Scottish physician and classicist. Gregory was the son of the esteemed physician Dr John Gregory (1724-1773) and his wife Elizabeth Forbes (d. 1761). He was married two times, firstly to Mary Ross (d. 1784) and secondly (in 1796) to Isabella Macleod (1772-1847), with whom he had eleven children.
He was educated at Aberdeen Grammar School, before going on to study at the universities of Aberdeen, Edinburgh, Oxford and Leyden. In 1776 he was appointed to the chair formerly held by his father at Edinburgh University, and he also began teaching clinical medicine at the Edinburgh Royal Infirmary. In 1790 he succeeded Dr William Cullen as Head of the Edinburgh University School of Medicine. His reputation was so great, that in 1799 he was appointed First Physician to the King in Scotland to King George III. This commission was renewed by King George IV in 1820.
Gregory was president of the Royal College of Physicians of Edinburgh from 1798 to 1801, but his publishing certain private proceedings of the college led to the suspension of his fellowship on May 13, 1809.

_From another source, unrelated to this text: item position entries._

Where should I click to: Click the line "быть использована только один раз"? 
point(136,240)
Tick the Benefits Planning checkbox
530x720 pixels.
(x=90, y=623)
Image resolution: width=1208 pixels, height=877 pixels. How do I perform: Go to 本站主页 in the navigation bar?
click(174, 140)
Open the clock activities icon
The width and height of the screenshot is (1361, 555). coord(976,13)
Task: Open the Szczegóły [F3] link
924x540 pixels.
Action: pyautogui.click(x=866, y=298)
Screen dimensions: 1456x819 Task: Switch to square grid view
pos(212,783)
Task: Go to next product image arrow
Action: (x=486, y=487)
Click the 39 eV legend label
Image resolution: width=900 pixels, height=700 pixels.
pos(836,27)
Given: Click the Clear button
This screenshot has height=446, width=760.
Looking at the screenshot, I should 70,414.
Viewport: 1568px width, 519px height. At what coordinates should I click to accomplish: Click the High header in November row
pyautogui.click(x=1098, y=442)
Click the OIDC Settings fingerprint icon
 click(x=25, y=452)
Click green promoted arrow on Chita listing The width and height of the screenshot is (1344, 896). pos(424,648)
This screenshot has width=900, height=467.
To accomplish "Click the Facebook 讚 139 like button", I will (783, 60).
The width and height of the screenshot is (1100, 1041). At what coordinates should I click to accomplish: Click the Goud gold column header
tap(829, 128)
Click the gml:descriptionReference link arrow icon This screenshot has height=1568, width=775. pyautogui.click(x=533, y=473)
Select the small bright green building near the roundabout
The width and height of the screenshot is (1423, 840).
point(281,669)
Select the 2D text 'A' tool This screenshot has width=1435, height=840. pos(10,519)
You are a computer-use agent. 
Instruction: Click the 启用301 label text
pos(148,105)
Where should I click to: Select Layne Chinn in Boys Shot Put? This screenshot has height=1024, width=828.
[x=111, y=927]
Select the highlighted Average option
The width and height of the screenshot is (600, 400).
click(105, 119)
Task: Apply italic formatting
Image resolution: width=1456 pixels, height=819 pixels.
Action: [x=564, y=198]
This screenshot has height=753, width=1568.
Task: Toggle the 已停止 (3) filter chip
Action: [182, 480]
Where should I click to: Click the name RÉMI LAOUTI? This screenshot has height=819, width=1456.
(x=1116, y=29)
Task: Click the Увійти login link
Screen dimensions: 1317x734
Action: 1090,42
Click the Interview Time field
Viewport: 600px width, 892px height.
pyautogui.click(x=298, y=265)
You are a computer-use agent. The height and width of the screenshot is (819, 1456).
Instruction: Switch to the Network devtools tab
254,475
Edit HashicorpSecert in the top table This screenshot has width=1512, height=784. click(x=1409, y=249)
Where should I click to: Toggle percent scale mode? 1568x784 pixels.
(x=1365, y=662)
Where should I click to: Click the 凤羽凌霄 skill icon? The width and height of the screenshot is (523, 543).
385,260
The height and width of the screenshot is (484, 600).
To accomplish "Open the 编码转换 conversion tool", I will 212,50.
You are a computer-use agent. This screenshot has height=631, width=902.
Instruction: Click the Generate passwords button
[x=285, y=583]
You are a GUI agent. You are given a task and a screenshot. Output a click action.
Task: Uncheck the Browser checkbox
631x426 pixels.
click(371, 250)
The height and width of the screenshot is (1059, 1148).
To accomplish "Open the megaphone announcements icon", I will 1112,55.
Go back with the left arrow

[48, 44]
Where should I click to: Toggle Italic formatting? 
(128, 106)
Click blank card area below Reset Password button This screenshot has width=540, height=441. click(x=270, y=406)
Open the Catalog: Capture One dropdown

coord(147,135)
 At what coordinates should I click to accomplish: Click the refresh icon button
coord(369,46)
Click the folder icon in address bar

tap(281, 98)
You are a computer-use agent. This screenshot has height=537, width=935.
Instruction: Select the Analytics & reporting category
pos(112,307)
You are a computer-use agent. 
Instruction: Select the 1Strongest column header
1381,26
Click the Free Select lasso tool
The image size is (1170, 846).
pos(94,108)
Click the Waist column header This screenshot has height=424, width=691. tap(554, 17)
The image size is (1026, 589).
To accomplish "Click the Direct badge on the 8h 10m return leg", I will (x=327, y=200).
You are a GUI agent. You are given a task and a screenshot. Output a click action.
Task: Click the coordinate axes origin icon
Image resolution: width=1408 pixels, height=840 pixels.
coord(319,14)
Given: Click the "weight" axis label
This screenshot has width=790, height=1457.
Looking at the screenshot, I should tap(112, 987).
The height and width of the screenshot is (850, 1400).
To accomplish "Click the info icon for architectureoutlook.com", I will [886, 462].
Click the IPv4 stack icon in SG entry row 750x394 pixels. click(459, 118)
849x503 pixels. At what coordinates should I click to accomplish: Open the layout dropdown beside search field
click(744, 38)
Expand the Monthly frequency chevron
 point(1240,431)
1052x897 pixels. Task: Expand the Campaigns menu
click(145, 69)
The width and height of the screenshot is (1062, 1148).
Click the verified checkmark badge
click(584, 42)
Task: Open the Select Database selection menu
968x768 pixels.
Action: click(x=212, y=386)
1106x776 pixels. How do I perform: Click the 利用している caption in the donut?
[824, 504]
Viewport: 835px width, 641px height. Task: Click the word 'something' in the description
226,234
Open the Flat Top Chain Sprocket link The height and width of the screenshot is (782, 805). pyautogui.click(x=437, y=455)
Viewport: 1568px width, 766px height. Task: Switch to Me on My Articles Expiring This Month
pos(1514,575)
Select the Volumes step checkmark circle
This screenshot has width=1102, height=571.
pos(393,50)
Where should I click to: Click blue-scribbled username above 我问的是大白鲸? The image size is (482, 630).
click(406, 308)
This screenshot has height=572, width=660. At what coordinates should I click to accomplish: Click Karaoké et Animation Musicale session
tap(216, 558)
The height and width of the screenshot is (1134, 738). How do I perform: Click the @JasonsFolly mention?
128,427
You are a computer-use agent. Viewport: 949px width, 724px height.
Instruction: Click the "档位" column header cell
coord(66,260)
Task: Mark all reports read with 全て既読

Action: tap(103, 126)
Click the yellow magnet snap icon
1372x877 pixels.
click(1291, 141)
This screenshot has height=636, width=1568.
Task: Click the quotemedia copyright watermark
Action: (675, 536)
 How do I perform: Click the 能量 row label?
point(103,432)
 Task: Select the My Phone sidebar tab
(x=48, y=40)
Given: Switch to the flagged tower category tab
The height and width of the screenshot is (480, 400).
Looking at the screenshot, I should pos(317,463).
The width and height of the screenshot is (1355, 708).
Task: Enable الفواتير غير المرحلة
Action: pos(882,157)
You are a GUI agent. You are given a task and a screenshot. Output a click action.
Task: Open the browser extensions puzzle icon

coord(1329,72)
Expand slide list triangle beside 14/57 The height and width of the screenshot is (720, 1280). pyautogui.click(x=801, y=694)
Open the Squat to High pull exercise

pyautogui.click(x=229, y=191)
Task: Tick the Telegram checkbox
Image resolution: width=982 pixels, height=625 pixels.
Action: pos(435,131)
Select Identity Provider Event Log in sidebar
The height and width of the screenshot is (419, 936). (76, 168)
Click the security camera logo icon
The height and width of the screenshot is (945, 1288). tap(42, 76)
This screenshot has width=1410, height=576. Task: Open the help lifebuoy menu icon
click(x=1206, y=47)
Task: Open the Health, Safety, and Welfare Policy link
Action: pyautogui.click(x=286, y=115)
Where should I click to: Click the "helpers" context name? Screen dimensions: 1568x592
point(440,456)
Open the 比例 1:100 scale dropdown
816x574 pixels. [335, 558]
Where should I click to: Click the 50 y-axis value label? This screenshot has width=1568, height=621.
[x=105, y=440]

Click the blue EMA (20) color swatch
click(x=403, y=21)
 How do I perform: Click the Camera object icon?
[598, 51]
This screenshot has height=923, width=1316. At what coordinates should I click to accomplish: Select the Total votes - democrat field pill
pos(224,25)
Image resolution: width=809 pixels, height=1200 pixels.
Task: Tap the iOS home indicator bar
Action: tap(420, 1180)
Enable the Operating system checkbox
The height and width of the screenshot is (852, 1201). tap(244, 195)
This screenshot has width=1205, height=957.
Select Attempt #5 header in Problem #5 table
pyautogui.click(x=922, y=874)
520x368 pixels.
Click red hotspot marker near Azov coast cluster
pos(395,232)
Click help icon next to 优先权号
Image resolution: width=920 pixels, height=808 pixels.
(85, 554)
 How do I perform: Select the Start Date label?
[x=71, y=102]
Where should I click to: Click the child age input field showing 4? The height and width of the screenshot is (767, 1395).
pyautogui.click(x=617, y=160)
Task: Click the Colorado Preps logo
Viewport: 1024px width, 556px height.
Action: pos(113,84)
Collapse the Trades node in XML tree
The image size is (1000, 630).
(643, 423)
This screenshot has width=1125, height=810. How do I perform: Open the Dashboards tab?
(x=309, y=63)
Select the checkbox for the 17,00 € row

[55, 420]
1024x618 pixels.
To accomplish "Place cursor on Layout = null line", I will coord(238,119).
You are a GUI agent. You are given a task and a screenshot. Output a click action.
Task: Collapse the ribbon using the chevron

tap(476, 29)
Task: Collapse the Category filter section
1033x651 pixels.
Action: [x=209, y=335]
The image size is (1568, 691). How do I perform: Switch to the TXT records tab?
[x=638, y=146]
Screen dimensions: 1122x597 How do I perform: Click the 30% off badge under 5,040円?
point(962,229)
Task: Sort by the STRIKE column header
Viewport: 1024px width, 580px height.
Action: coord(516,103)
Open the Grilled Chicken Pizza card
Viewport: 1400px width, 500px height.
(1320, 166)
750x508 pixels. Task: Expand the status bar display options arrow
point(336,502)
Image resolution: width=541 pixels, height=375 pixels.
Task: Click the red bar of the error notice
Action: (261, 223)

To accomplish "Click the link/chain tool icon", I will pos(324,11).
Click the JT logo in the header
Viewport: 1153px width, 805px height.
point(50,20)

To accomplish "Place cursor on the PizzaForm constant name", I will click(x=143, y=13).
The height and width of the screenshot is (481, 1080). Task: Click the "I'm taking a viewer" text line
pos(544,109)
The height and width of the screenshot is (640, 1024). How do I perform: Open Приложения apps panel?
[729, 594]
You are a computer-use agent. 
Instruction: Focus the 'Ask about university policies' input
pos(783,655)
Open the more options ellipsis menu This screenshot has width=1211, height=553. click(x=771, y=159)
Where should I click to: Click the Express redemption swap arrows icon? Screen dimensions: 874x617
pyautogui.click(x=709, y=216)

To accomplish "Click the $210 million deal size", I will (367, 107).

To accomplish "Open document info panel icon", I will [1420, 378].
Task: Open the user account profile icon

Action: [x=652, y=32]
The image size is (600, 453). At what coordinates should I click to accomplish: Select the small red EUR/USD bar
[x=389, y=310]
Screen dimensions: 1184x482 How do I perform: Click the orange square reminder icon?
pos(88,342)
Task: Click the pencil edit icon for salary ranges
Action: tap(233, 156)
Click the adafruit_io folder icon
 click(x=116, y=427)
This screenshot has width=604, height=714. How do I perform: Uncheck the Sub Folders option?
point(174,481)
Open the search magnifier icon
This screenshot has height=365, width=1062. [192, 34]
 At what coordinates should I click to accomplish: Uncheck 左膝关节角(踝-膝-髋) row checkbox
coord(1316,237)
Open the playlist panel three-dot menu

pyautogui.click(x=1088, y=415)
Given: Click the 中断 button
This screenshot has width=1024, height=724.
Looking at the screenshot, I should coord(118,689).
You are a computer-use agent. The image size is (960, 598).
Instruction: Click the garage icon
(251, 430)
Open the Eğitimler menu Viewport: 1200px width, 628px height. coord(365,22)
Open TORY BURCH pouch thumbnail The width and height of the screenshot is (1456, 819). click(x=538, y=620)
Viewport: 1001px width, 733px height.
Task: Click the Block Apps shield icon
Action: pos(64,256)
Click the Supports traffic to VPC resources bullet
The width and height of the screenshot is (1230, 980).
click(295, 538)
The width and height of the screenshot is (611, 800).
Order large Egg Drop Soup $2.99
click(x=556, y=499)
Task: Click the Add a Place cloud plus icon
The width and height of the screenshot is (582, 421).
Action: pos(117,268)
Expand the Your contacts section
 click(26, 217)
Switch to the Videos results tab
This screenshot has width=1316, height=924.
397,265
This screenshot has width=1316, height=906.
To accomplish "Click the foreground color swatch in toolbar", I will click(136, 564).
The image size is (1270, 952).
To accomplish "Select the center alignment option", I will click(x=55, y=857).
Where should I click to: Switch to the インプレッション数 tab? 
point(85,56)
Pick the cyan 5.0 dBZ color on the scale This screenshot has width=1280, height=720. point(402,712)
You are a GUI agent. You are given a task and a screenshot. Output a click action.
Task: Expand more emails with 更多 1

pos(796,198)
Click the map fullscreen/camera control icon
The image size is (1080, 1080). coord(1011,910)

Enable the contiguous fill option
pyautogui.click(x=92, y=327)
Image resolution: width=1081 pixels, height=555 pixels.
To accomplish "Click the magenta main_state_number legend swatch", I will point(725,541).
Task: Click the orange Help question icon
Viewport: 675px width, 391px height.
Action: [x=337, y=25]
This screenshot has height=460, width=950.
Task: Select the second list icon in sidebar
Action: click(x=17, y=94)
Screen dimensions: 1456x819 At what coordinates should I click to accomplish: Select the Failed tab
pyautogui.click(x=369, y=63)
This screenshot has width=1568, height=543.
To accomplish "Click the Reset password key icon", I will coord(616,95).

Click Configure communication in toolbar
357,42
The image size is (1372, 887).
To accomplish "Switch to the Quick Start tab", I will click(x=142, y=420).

In 1820, Gregory had a riding accident, sustaining fractured ribs and hydrothorax. He never fully recovered, dying the next year. He lies buried, together with his wife and most of his children, next to the philosopher Adam Smith in Edinburgh's Canongate Kirkyard. For several decades after his death, he was known as the creator of "Gregory's Powder", an antacid, stomachic and cathartic which was composed of powdered rhubarb, ginger and magnesium oxide. The mixture was frequently used for stomach complaints until World War I.